Marcin S. postanowił w środę wieczorem upiększyć nieco dom mieszkalny. Niebieskim sprayem namalował abstrakcyjny obraz wielkości 4 metrów kwadratowych. „Dzieło” nie spodobało się jednak przechodniom, którzy wezwali policję. Przed godziną 23.00 chłopak został zatrzymany. Okazało się, że to 19–letni pabianiczanin. Nie był w stanie ukryć, że to jego dzieło jest na ścianie budynku, bo ręce miał pobrudzone niebieską farbą. W plecaku chłopaka policjanci znaleźli półlitrową puszkę tej farby w sprayu. Właściciel domu wycenił straty na 600 zł.

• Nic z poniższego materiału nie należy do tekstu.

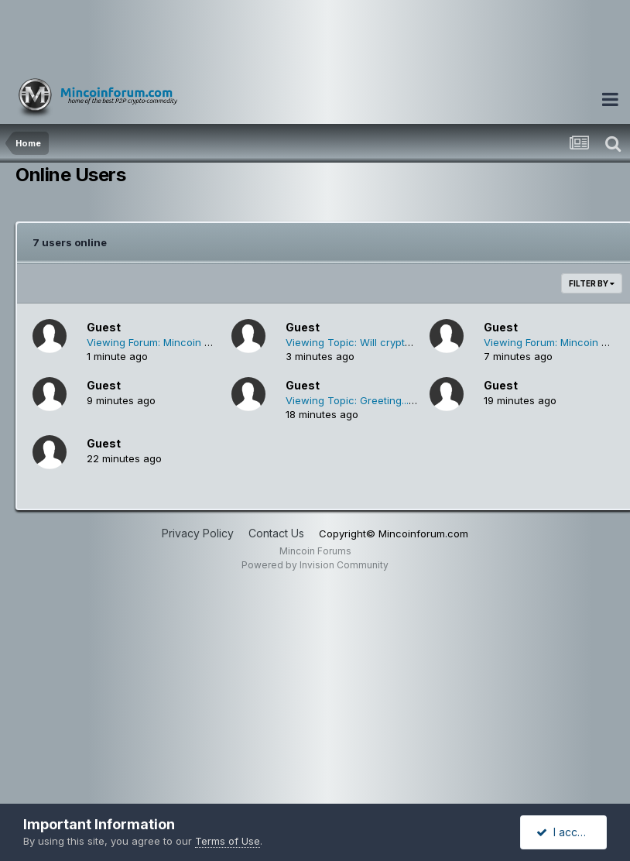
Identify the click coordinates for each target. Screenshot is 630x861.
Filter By (592, 283)
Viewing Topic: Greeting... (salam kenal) (381, 400)
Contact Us (276, 533)
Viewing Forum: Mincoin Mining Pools (176, 342)
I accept (565, 832)
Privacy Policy (198, 533)
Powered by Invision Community (315, 565)
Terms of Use (227, 841)
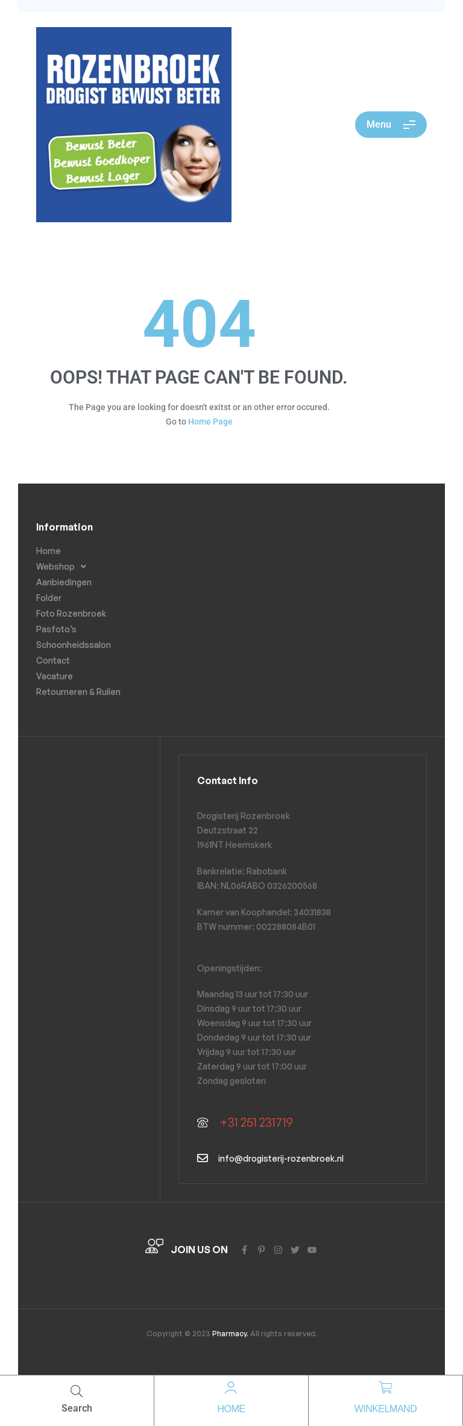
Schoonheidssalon (73, 645)
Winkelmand (385, 1409)
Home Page (210, 421)
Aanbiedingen (64, 582)
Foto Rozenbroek (71, 613)
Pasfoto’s (56, 629)
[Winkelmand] (385, 1387)
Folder (48, 598)
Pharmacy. (229, 1333)
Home (231, 1409)
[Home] (231, 1387)
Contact (53, 660)
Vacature (54, 676)
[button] (89, 566)
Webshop (64, 566)
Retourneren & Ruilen (78, 692)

Zatrzymany prosił, żeby nie dzwonić do mamy, bo ostrzegała go, że wpakuje się w kłopoty. Noc z środy na czwartek „artysta” spędził w areszcie. Dziś usłyszy zarzut zniszczenia mienia.
- Grozi mu kara nawet do pięciu lat pozbawienia wolności – mówi młodszy aspirant Joanna Szczęsna. - Zdecyduje o tym sąd.
Po przesłuchaniu Marcin S. zostanie zwolniony do domu.